• [Quoted passage]:
Charlie's Creative Comedy presents

Thought For The Week




Issue #572
February 22, 2016

By Bruce "Charlie" Johnson

Greetings!
 
In the last issue I brought up teaching children cursive so they will be able to read and study historical documents.  Last week on the John Tesh radio program he reported on a study that compared people who took notes in long hand during a meeting to people who took notes on their iPad.  Those who wrote their notes in cursive remembered the results of the meeting longer than those who used their iPad to take notes.  The spring convention season is jut beginning.  If you attend a lecture at a convention or elsewhere, try taking notes in longhand and see how it affects your retention of the material.

Many copies of this newsletter are archived.  My archive is not up to date.  You can read back issues using the Newsletter Archive quick link below the Educational Opportunities column.

The Clown Camp (R) Reunion is rapidly approaching.  I think it is going to be a great event with lots of surprises and special opportunities. One of the opportunities is an optional trip to Baraboo to visit the Circus World Museum and the International Clown Hall of Fame.  Guided tours of both locations will be available.  I will be leading at least one of the ICHOF tours.

 I will see you down the road,
  
Bruce   
In This Issue
Thought For The Week
The Conductor
New Article by Bruce Johnson
Educational Opportunities
 

Thought For The Week 
February 22, 2016
By Bruce "Charlie" Johnson

"There is no kind of ultimate goal to do something twice as good as anyone else can. It's just to do the job as best you can. If it turns out good, fine. If it doesn't, that's the way it goes." -- Chuck Yeager
 
When you compete against somebody else you are letting what they can do limit what you will do.

• [Collected data]:
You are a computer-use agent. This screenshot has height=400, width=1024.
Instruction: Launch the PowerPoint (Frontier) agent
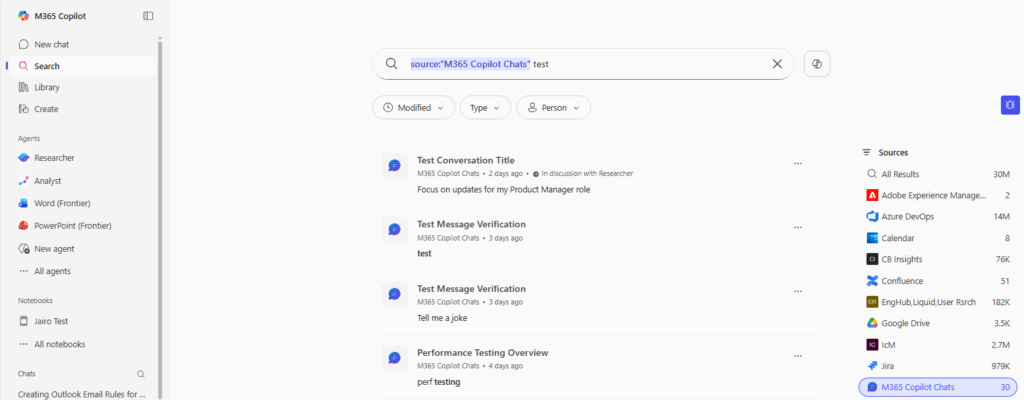click(73, 226)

• [Request 1]:
In the newsletter, what optional trip is offered at the Clown Camp (R) Reunion?
• [Request 2]:
Output everything in the newsletter from "Thought For The Week" down to "of the material.".
The listing has no connection to the newsletter.

• [Reply 1]:
A trip to Baraboo to visit the Circus World Museum and the International Clown Hall of Fame.

• [Reply 2]:
Thought For The Week




Issue #572
February 22, 2016

By Bruce "Charlie" Johnson

Greetings!
 
In the last issue I brought up teaching children cursive so they will be able to read and study historical documents.  Last week on the John Tesh radio program he reported on a study that compared people who took notes in long hand during a meeting to people who took notes on their iPad.  Those who wrote their notes in cursive remembered the results of the meeting longer than those who used their iPad to take notes.  The spring convention season is jut beginning.  If you attend a lecture at a convention or elsewhere, try taking notes in longhand and see how it affects your retention of the material.